Le secteur pharmaceutique en a bavé depuis bientôt deux ans, mais les nombreux financements dans le secteur québécois des sciences de la vie peuvent aider à récupérer la plupart des emplois perdus pendant cette période.

C’est ce qu’estime Paul Karamanoukian, responsable du secteur des sciences de la vie au Canada pour Ernst & Young, qui vient de publier une étude sur le financement du secteur des biotechnologies du pays.

« Il y a plusieurs organisations de recherche qui engagent », a-t-il confié à LesAffaires.com en marge de la publication de cette recherche indiquant que le Québec a remporté la part du lion en 2011, raflant 50 % du capital levé l’an dernier, ou 372,6 M$.

La province reprend ainsi la pôle position qu’elle a occupé à partir de 2002 dans le secteur des sciences de la vie, jusqu’à l’éclatement de la dernière crise financière.

À son avis, les investissements effectués pour la construction des deux hôpitaux universitaires dans la région montréalaise ont donné une impulsion au secteur.

« Nous avons vu plusieurs petites entreprises se lancer et attirer beaucoup de financement », a-t-il expliqué. « Et la construction des deux centres hospitaliers (Le CHUM et le CUSM, NDLR), va aussi nous aider s’ils continuent d’investir avec leurs centres de recherche. Cela contribue à mieux organiser l’industrie des sciences de la vie ».

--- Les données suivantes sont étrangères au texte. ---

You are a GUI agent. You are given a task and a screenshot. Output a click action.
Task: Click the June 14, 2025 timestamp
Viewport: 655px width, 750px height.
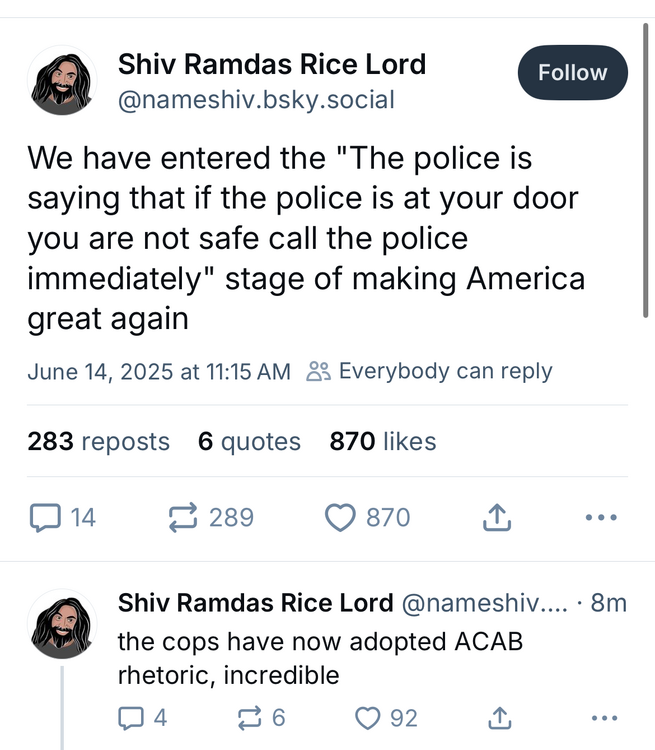point(158,372)
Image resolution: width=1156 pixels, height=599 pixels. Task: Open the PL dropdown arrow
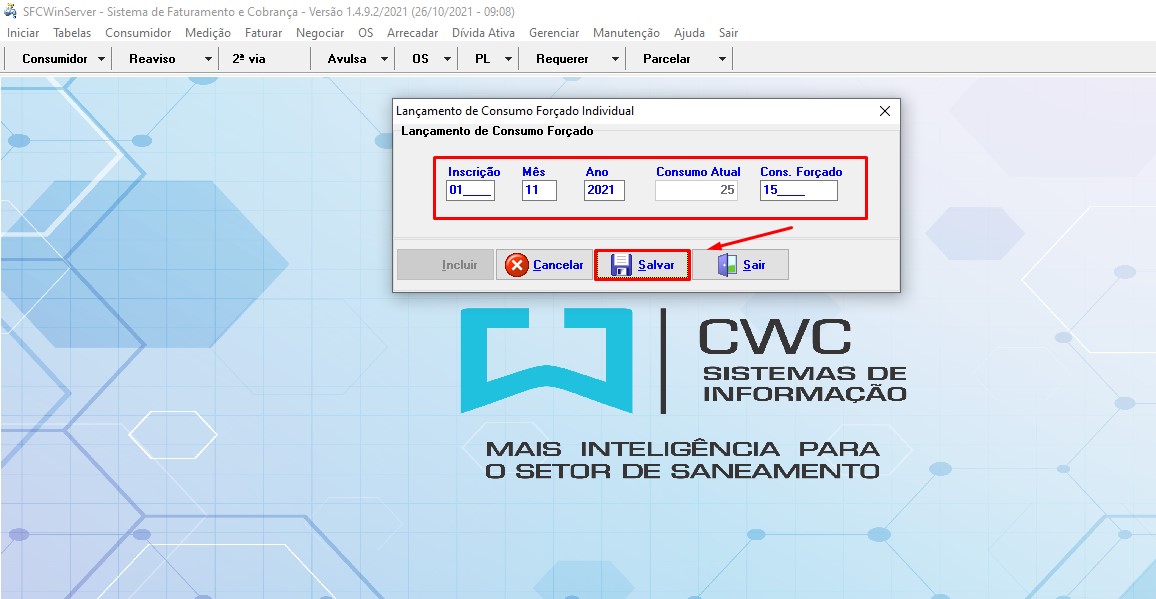pyautogui.click(x=508, y=59)
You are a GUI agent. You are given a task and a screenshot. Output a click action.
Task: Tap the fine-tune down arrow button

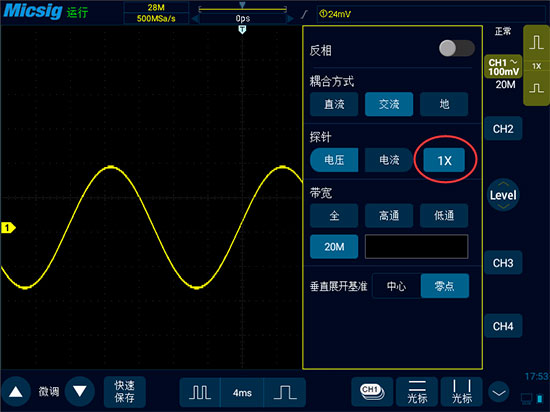point(80,392)
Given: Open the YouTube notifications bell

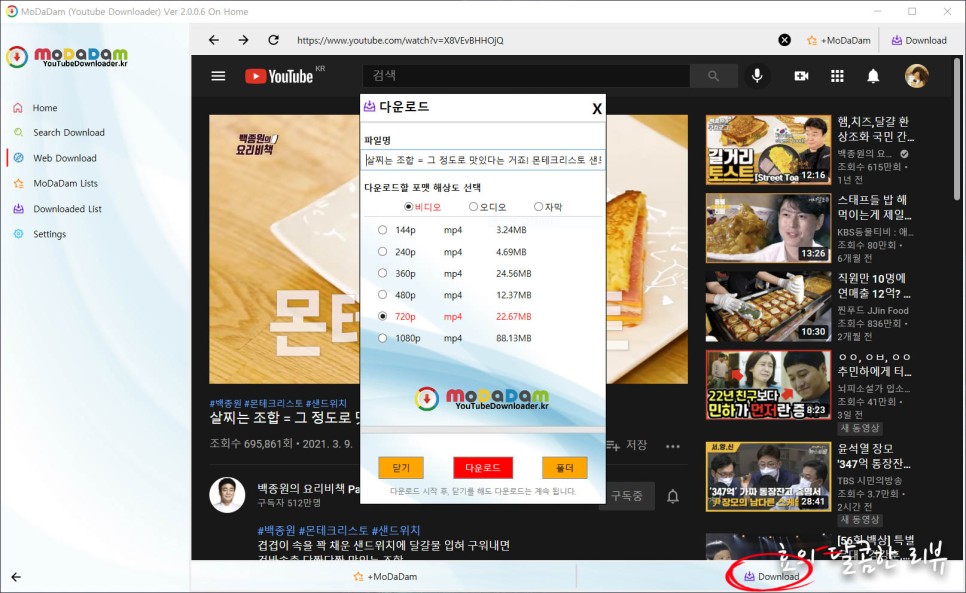Looking at the screenshot, I should (x=873, y=75).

Le milieu québécois des biotechnologies reste choyé, pense M. Karamanoukian, lorsque l’on regarde la qualité des universités, des hôpitaux et des entreprises présents, même si certaines compagnies ont fermé ou diminué leurs activités. « Les gens qui y travaillaient sont encore ici et peuvent se trouver des emplois dans d’autres centres de recherche. Cela reste une très bonne fondation pour le secteur ».

Le Québec conserve selon M. Karamanoukian une bonne part du marché dans l’industrie et devrait pouvoir la conserver, entre l’aide du gouvernement, du secteur privé et la contribution de nouveaux fonds de capital de risque tel que Teralys.

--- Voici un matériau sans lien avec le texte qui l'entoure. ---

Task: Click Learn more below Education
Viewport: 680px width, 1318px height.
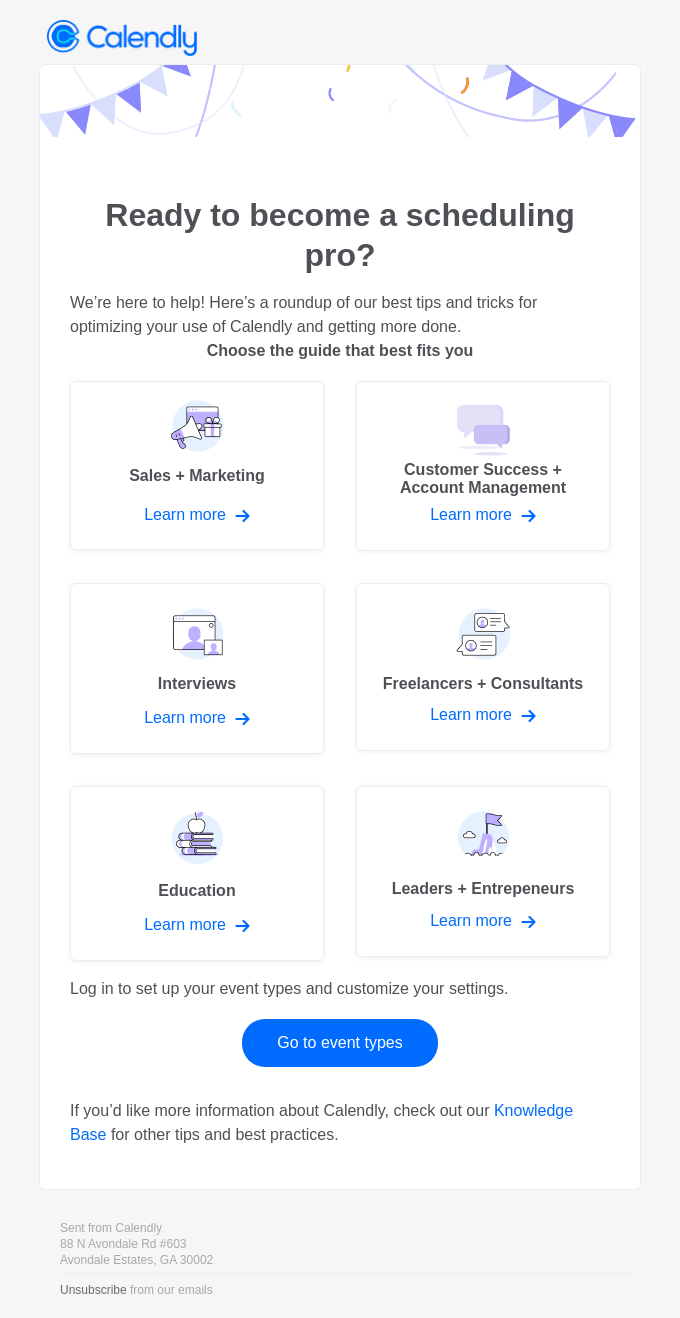Action: tap(185, 925)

C’est sans compter les entrepreneurs d’expérience que l’on compte ici. « Même si certains ont échoué, cela reste une bonne expérience pour l’industrie », plaide M. Karamanoukian.

Puis, même on retrouve dans plusieurs pays des coûts plus bas pour la main d’œuvre, la qualité des chercheurs et des infrastructures locales permet quand même de faire une différence et d’attirer des investissements en capital de risque. « Si les fonds proviennent du capital de risque local ou du gouvernement, peut-être auront-ils le réflexe d’aller avec une recherche locale », souligne-t-il.

Selon le rapport d’Ernst & Young, l’Ontario s’est classé au deuxième rang par rapport au financement récolté dans les sciences de la vie en 2011, avec 177,3 M$, ou 24 % du financement total émis au Canada l’an dernier. La Colombie-Britannique arrive au troisième rang, avec 112,2 M$, ou 15 %.

Parmi les 740 M$ qui ont servi à capitaliser des entreprises, 574 M$ sont allés à des sociétés ouvertes et 166 M$ ont rempli les coffres de sociétés fermées.

La tendance à la hausse observée entre 2010 et 2011 (+ 257 M$) semble demeurer lors du premier trimestre de 2012.